What do women’s basketball, STEM careers, and corporate leadership have in common? In all these areas, women are significantly underrepresented. And the trend starts young. Even if girls start out with talent and enthusiasm for sports, math and science, and leadership roles, many leave STEM career paths—which tend to be male-dominated—as they grow older.
How to keep more girls and women “in the game” of competitive sports and technical fields was the topic of a lively panel discussion on August 7, 2025, held prior to the regularly scheduled contest between the WNBA Chicago Sky and the Atlanta Dream at Wintrust Arena in Chicago. Inspiration for the discussion came from the evening’s game theme, which was STEM (for science, technology, engineering, and math) education.
The panelists included Natasha Galavotti, past president–BimboQSR, former professional basketball player, and Big 5 Hall of Fame inductee; Awvee Storey, Executive Director of the Chicago Sky Foundation, former American professional basketball player, and assistant coach for the Connecticut Sun of the WNBA; and Marie Lynn Miranda, Chancellor of the University of Illinois Chicago, professor in the Department of Mathematics, Statistics, and Computer Science, fellow of the American Association for the Advancement of Science, and former student manager for the Duke Blue Devils men’s basketball team.
Moderating the discussion was Dr. Chevy Humphrey, President and CEO of the Griffin Museum of Science and Industry in Chicago. An expert in informal science education, Humphrey is the first woman and the first Black American to lead MSI, the largest science museum in the Western Hemisphere. (To read Dr. Humphrey’s profile on lincoln-road.com, click here. At halftime during the game, the Sky honored Dr. Humphrey for her work expanding educational opportunities for young women.
The focus of the panel discussion was how key skills honed through basketball—such as problem-solving, teamwork, resilience, and decision-making—can transfer directly to careers in STEM and beyond.

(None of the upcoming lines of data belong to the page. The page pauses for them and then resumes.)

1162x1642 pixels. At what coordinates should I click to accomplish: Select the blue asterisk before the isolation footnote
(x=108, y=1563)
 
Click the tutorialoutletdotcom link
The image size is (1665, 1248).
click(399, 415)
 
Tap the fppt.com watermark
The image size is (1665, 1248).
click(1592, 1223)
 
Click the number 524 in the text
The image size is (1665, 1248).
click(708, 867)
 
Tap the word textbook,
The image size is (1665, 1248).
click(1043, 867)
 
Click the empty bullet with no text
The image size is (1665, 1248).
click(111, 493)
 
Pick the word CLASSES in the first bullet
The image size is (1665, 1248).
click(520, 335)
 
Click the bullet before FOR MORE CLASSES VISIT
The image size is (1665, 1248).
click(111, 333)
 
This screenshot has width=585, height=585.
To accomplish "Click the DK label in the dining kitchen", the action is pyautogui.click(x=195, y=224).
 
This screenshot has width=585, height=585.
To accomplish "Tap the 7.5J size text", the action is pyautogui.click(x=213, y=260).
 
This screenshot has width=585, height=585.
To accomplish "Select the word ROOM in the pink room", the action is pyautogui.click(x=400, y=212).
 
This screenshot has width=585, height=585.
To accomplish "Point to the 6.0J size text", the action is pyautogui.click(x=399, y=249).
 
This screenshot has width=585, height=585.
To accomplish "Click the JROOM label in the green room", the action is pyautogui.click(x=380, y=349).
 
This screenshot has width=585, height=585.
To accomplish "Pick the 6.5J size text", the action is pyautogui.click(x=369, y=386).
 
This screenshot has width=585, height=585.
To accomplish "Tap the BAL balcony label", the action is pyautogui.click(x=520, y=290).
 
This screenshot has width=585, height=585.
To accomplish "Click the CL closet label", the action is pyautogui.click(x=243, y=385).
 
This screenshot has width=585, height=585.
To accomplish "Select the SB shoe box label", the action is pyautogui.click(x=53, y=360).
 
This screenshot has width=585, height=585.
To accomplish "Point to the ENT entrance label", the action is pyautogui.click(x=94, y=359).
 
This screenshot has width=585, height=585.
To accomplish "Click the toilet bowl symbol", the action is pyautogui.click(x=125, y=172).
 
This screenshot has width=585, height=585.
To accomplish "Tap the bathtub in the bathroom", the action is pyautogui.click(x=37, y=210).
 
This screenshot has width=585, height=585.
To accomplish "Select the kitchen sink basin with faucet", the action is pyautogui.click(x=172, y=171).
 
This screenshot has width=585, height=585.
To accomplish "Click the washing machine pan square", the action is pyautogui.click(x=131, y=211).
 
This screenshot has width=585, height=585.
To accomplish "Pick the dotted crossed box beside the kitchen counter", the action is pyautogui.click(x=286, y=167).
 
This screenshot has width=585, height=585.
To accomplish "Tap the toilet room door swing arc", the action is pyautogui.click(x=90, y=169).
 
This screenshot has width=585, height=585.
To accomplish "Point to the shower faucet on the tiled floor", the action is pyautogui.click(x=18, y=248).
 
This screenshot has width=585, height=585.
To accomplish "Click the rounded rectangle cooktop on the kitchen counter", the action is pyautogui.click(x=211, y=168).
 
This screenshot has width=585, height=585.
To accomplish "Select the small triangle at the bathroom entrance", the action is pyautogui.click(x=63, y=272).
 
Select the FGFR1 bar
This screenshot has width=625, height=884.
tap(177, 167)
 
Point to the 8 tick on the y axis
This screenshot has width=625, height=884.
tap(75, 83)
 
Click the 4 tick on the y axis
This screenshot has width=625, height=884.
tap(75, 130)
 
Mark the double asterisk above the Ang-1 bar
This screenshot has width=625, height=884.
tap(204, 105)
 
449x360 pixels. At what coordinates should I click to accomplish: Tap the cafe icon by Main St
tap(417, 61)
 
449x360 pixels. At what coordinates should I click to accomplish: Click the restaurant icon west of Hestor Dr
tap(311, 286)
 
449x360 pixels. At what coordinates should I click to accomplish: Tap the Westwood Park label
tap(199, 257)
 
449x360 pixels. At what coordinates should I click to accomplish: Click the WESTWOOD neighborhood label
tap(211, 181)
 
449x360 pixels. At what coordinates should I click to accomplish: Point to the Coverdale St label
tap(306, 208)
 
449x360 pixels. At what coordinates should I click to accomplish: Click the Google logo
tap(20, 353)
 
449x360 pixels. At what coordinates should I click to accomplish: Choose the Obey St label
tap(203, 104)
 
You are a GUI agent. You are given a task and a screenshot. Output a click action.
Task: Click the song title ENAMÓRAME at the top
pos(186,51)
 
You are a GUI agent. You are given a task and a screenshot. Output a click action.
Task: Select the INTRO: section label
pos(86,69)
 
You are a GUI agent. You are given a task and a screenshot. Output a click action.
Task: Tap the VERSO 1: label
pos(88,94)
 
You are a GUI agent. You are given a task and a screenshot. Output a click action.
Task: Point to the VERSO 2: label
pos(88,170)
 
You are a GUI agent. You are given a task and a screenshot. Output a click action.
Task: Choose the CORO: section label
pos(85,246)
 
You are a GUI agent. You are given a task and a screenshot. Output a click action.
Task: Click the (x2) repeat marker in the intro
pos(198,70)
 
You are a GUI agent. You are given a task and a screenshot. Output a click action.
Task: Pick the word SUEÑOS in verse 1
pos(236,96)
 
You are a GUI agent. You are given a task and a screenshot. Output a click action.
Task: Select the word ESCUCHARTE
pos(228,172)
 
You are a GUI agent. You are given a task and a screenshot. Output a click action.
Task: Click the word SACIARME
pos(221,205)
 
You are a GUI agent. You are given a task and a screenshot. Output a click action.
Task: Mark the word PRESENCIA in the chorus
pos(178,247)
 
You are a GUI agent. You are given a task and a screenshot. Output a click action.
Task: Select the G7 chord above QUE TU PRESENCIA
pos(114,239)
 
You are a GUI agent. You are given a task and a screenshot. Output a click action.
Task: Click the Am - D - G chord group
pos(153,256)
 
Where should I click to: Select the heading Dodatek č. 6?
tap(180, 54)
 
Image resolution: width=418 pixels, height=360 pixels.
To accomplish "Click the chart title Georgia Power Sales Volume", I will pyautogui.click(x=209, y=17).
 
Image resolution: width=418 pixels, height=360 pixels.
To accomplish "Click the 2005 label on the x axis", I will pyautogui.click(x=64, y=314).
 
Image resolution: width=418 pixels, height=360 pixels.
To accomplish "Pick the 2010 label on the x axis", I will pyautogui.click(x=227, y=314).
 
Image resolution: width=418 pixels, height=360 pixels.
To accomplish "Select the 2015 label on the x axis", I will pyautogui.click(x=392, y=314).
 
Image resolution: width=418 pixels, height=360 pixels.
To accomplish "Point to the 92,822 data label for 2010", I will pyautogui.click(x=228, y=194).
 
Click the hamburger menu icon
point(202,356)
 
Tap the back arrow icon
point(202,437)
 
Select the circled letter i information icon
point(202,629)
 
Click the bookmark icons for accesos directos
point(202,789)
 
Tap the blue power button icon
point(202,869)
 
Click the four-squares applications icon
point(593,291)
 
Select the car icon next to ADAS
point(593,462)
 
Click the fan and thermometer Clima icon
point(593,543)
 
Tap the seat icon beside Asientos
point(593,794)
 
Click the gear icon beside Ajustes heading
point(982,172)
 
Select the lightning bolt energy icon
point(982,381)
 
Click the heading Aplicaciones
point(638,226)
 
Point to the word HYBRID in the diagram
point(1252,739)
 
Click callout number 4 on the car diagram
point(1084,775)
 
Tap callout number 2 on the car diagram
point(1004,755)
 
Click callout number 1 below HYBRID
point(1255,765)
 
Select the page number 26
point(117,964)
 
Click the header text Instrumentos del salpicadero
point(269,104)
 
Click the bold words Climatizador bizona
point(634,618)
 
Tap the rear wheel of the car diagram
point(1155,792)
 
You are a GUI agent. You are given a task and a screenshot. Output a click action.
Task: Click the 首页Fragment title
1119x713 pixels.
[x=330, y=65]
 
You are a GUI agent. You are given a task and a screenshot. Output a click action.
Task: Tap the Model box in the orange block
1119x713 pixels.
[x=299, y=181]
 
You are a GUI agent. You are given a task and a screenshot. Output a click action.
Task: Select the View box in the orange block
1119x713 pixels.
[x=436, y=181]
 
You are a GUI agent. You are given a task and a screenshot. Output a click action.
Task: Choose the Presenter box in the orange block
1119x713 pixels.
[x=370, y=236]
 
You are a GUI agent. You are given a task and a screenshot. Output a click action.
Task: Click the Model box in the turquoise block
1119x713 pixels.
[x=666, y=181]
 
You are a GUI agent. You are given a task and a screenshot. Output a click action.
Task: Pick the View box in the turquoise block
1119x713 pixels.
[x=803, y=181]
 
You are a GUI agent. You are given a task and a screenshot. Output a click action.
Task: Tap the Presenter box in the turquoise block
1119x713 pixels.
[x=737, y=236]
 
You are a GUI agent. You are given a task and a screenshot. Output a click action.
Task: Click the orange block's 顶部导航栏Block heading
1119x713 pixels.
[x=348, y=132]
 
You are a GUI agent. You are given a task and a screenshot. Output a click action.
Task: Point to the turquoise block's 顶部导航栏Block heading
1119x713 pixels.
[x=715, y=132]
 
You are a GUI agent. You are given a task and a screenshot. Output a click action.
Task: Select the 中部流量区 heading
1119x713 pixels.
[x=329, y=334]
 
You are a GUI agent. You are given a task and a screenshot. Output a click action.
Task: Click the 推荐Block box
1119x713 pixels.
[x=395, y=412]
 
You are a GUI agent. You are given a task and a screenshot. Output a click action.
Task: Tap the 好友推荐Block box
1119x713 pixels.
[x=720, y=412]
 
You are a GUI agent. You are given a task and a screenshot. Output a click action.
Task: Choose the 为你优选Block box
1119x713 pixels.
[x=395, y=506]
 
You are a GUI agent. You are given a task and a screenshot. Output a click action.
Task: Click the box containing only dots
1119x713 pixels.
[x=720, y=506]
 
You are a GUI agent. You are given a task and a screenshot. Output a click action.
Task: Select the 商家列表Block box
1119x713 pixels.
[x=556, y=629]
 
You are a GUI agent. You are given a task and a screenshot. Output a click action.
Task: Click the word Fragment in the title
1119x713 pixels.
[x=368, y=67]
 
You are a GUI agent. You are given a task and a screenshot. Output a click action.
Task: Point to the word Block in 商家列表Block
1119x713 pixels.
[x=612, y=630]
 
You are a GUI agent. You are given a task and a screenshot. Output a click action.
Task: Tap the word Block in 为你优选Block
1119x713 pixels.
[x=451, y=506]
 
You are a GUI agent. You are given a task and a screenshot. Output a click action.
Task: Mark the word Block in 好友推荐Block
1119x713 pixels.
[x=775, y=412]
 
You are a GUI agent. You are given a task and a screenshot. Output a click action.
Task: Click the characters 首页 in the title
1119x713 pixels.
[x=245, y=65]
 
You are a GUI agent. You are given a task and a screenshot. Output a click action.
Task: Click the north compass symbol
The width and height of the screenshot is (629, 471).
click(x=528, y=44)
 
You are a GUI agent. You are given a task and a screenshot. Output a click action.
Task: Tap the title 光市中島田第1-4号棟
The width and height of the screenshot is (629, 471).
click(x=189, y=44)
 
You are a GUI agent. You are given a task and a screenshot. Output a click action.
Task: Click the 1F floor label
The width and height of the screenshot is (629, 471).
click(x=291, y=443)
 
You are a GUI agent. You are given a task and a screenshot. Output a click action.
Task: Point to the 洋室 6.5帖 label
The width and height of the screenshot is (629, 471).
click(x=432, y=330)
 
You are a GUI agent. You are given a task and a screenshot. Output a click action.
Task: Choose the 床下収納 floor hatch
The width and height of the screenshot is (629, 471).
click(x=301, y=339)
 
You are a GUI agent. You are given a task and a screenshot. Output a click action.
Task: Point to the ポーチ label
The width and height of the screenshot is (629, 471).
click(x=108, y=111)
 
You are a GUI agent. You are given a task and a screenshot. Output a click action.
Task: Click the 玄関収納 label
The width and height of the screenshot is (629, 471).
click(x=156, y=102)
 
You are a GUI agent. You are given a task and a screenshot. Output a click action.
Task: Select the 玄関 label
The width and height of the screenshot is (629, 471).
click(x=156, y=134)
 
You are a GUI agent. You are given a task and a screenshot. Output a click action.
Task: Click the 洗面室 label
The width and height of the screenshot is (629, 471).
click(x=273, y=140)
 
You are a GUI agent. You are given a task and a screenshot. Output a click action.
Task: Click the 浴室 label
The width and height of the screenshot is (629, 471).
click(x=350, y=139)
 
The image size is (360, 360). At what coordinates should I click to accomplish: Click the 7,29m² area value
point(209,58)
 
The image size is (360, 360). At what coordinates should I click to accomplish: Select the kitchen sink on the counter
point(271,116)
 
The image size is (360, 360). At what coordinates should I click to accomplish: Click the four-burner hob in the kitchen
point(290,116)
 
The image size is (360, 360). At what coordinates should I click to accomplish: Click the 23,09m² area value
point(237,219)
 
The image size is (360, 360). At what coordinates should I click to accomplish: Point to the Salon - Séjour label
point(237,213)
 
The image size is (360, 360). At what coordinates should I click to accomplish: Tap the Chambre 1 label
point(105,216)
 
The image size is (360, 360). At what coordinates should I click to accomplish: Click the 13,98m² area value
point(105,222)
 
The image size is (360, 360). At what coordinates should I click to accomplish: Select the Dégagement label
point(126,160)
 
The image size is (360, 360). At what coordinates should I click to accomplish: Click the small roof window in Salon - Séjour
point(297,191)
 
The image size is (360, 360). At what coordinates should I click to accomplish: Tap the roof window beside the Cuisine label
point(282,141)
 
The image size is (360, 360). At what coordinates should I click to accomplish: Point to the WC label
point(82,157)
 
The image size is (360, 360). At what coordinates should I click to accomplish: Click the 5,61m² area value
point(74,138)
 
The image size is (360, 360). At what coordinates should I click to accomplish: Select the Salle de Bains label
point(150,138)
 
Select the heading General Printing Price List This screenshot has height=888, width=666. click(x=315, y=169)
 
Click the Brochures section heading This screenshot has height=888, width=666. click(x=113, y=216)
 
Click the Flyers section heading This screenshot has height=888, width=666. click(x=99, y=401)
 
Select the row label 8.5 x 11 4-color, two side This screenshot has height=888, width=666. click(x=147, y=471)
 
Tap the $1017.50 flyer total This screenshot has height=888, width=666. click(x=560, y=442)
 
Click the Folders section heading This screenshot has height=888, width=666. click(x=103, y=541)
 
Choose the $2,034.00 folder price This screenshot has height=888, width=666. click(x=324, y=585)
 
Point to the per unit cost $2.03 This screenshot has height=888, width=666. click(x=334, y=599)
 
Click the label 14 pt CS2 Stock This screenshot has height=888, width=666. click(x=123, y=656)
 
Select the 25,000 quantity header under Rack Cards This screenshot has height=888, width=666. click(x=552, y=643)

“For girls to understand the teamwork, resilience and leadership you can get from playing a sport is a wonderful thing,” said Galavotti, “and it translates into business. Early on,” she added, “I decided I wanted to be the best player I could be. For me, that meant coming to practice early and staying late. In our careers, it’s the same choice: How much do we truly want to go after something? And are we willing to do the difficult work to get it?”
To face those challenges, the panelists agreed, it’s important to have mentors and a team behind you.
“When we have our team, our tribe, the people who help us out, it’s an incredible asset,” said Dr. Miranda. “And for young women in the workforce, it’s like connective tissue. It changes their persistence in STEM and their level of interest in STEM disciplines.”
“That said,” she added, “we also need to make sure that work is a place where women feel valued and uplifted and recognized.”
A former coach of both men’s and women’s basketball teams, Awvee Storey affirmed the importance for women of giving and getting ongoing encouragement. “I tell my daughter all the time that I believe in her. And I remind her she can do anything she wants if she puts the work in,” he said.
Such encouragement matters especially because women—more than men—tend to be hard on themselves and doubt their abilities. Dr. Miranda talked about advising both male and female students in difficult math classes. Where the male students tended to say, “Wow, that was a really hard course,” she said, the female students tended to tell her, “I thought I was good at math. It turns out I'm not.”
“That was heartbreaking to me,” said Dr. Miranda. In response, the university started encouraging female students to form study groups and work together. As they did, she noticed, mindsets gradually changed. The young women started coming in and saying, “Wow, that was a really hard course!” Yet the most important voice to listen to may be the one inside, said Galavotti. “When I was learning to compete, I didn’t appreciate that, besides discipline, I also needed to give myself grace—for the losses, the disappointments, the setbacks. Without those setbacks, I wouldn’t have had the resilience I needed in my corporate career.”